- [Assigned task] Everything in the listing beneath must be transcribed exactly.

—————

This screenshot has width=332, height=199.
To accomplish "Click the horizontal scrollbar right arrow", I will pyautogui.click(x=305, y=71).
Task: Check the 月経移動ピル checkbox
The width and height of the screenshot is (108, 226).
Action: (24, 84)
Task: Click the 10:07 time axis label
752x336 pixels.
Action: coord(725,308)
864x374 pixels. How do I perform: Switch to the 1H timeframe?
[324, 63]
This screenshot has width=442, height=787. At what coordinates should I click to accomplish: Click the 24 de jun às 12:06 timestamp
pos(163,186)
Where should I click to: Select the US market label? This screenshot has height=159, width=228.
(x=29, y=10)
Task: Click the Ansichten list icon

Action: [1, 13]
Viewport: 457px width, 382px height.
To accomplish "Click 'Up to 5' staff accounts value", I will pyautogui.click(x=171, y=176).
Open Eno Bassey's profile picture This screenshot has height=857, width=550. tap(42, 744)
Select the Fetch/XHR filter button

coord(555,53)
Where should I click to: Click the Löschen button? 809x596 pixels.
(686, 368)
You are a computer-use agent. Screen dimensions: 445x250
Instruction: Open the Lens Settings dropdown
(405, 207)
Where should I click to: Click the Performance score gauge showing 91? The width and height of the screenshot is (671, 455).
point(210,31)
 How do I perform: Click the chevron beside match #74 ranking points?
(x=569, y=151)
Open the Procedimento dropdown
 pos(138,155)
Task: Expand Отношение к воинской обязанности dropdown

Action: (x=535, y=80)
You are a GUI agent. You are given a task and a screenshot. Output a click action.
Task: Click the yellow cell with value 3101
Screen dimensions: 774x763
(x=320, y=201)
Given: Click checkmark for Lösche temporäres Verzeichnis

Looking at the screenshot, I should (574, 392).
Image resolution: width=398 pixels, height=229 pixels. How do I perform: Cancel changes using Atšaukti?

—————

- [Reply to the exercise]
This screenshot has width=332, height=199.
To accomplish "Click the horizontal scrollbar right arrow", I will pyautogui.click(x=305, y=71).
Task: Check the 月経移動ピル checkbox
The width and height of the screenshot is (108, 226).
Action: (24, 84)
Task: Click the 10:07 time axis label
752x336 pixels.
Action: coord(725,308)
864x374 pixels. How do I perform: Switch to the 1H timeframe?
[324, 63]
This screenshot has width=442, height=787. At what coordinates should I click to accomplish: Click the 24 de jun às 12:06 timestamp
pos(163,186)
Where should I click to: Select the US market label? This screenshot has height=159, width=228.
(x=29, y=10)
Task: Click the Ansichten list icon

Action: [1, 13]
Viewport: 457px width, 382px height.
To accomplish "Click 'Up to 5' staff accounts value", I will pyautogui.click(x=171, y=176).
Open Eno Bassey's profile picture This screenshot has height=857, width=550. tap(42, 744)
Select the Fetch/XHR filter button

coord(555,53)
Where should I click to: Click the Löschen button? 809x596 pixels.
(686, 368)
You are a computer-use agent. Screen dimensions: 445x250
Instruction: Open the Lens Settings dropdown
(405, 207)
Where should I click to: Click the Performance score gauge showing 91? The width and height of the screenshot is (671, 455).
point(210,31)
 How do I perform: Click the chevron beside match #74 ranking points?
(x=569, y=151)
Open the Procedimento dropdown
 pos(138,155)
Task: Expand Отношение к воинской обязанности dropdown

Action: (x=535, y=80)
You are a GUI agent. You are given a task and a screenshot. Output a click action.
Task: Click the yellow cell with value 3101
Screen dimensions: 774x763
(x=320, y=201)
Given: Click checkmark for Lösche temporäres Verzeichnis

Looking at the screenshot, I should (574, 392).
Image resolution: width=398 pixels, height=229 pixels. How do I perform: Cancel changes using Atšaukti?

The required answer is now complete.